Não é impossível, portanto, que a raiz da controvérsia tenha sido as duas ou três ocasiões em que, no capítulo 22, Tournier sugere que os católicos acolhem e aplicam de modo menos neurótico do que os protestantes a boa notícia da graça:
É significativo o que um dos meus pacientes protestantes tenha dito: “O protestantismo me parece com um enorme esforço para se ganhar a graça pela boa conduta, enquanto que o catolicismo distribui esta mesma graça a todo aquele que a procura com um padre”.
Também aqui:
O moralismo restabeleceu a ideia de mérito, de uma graça que é condicional.
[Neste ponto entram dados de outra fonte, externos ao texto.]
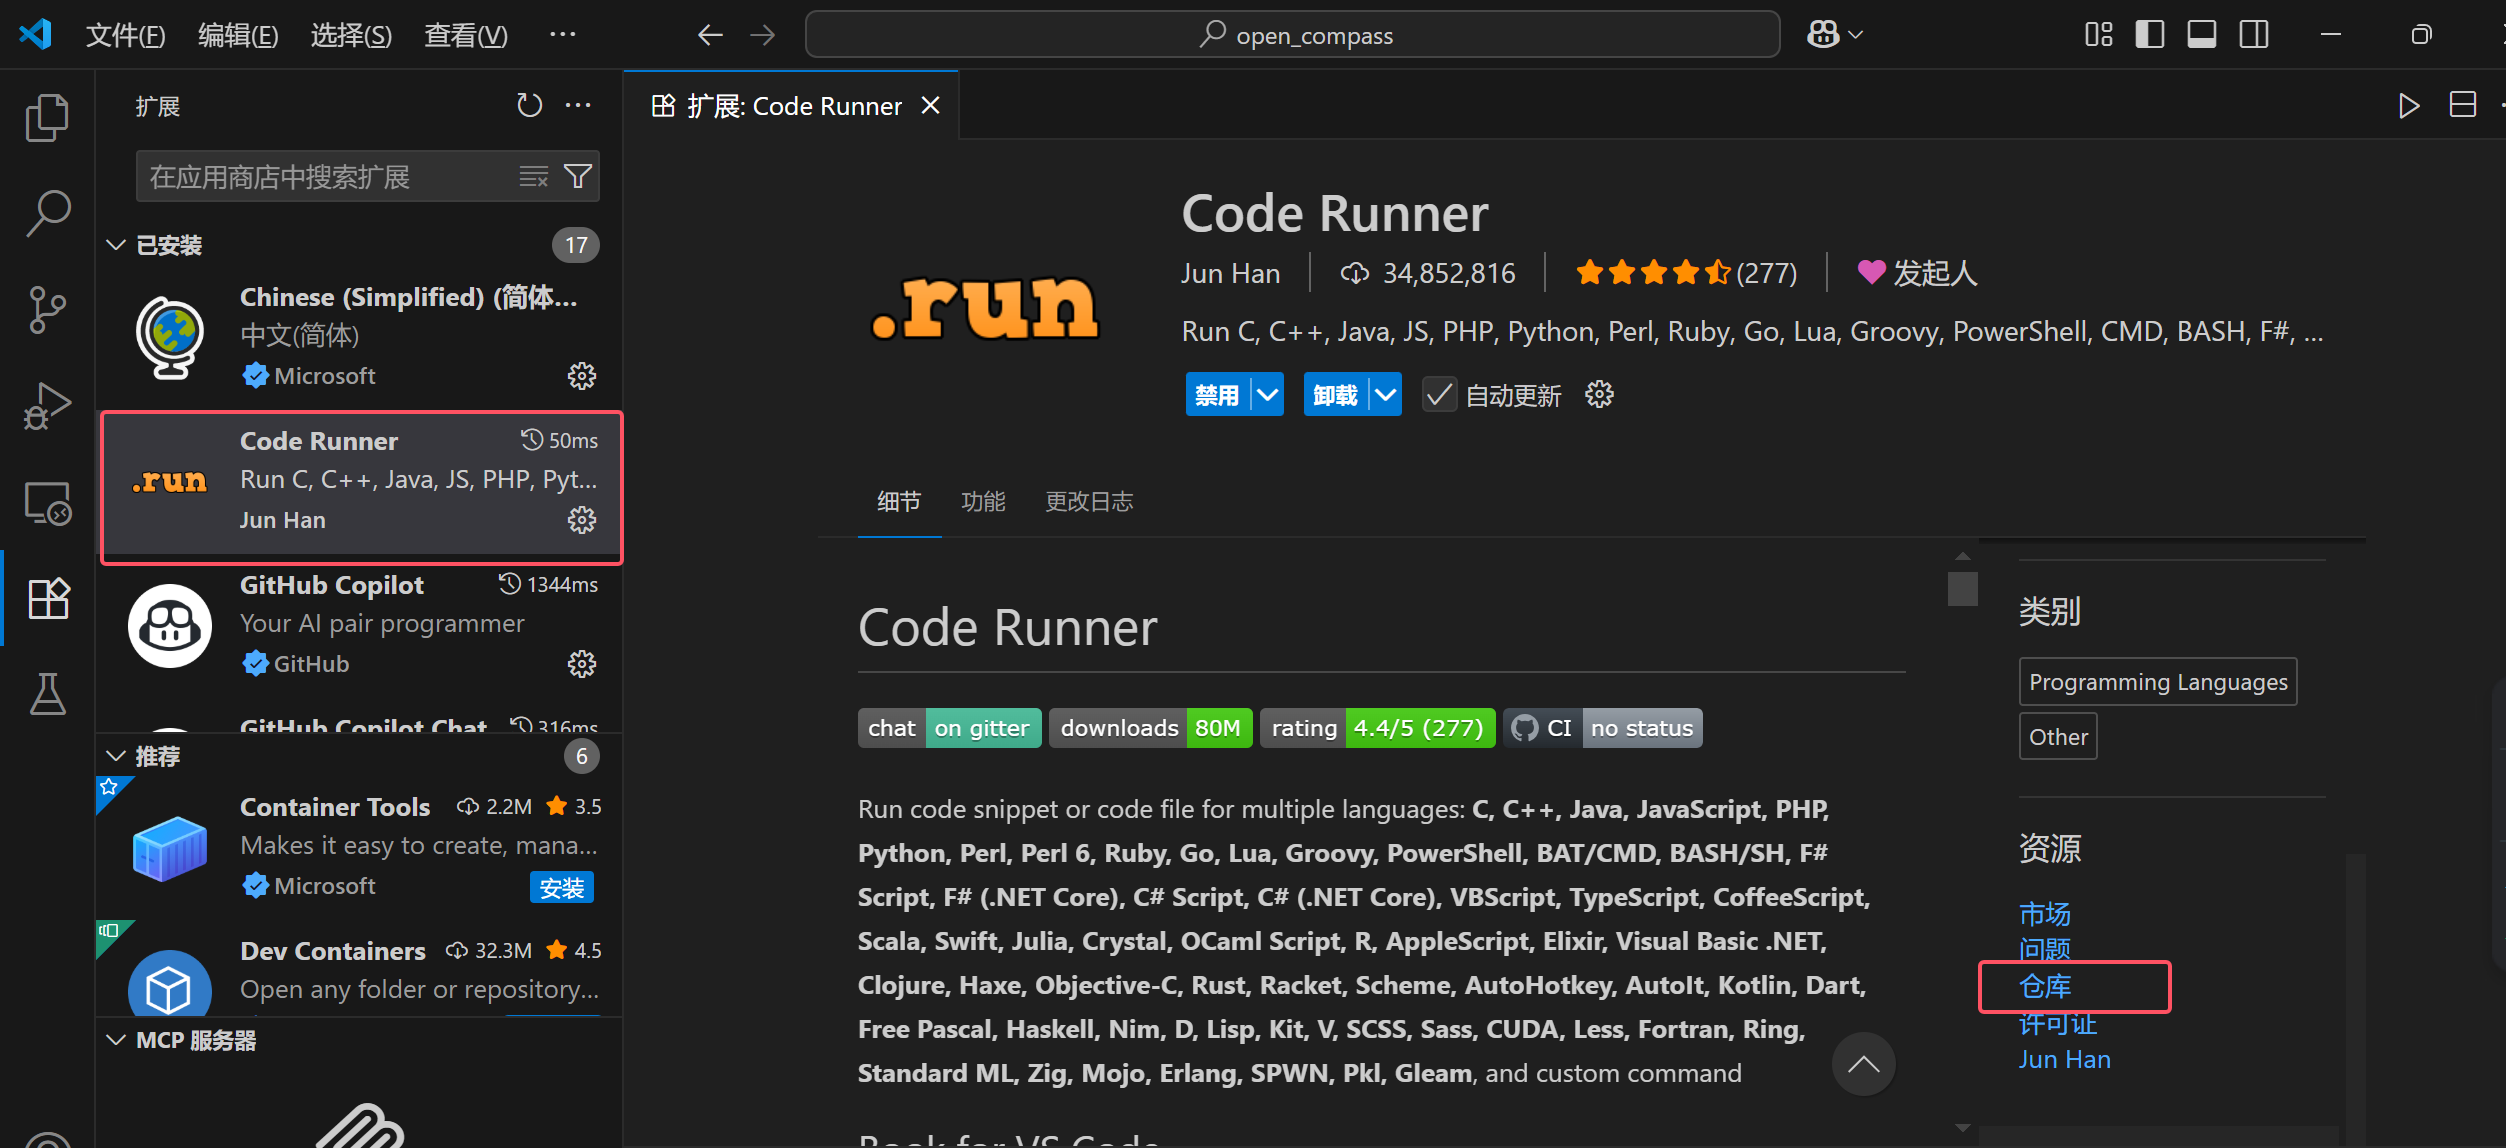Install the Container Tools extension
The width and height of the screenshot is (2506, 1148).
coord(561,888)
E, em certos círculos protestantes, estas condições se proliferaram tanto e ficaram tão rígidas que se tornaram opressivas.
E aqui:
Em um dos círculos intelectuais católicos, um teólogo, Jean Guitton, afirma que “uma das implicações da doutrina cristã da graça é a natureza gratuita dos dons que são oferecidos a nós”. Fico agradavelmente surpreso ao vê-lo acrescentar que “esta é uma implicação sobre a qual os protestantes pensam, talvez com mais frequência do que nós”. Infelizmente, tenho a impressão que esta homenagem ao protestantismo seja imprecisa.
E aqui:
Contudo, noto uma maior proporção de pessoas oprimidas por esta deturpação entre os protestantes do que entre os católicos.
Pois, como eu mesmo já tive ocasião de aprender, em muitos círculos evangélicos desafiar abertamente a ortodoxia é visto como pecado menor do que mencionar o catolicismo numa luz positiva. Essa imprudência, em conjunto com a ameaça de ecumenismo do capítulo 24, podem ter representado a ofensa sem perdão que mereceu o silenciamento de Tournier.
O que é certo é que Paul Tournier (1898-1986) não escreveu Culpa e graça para gerar controvérsia ou para produzir uma revisão na ortodoxia. Seu propósito declarado foi ensinar seus colegas médicos a tratarem seus pacientes como gente – aquela postura que viria a ser conhecida como “medicina integral” e da qual Tournier é um dos mais celebrados precursores.
Tournier sonhava com um dia em que os médicos deixassem de olhar seus pacientes como pedaços de carne que só carecem de cura física, um dia em que os cristãos deixassem de ver as pessoas como almas desencarnadas que só carecem de salvação.
Os médicos já estão fazendo a sua parte.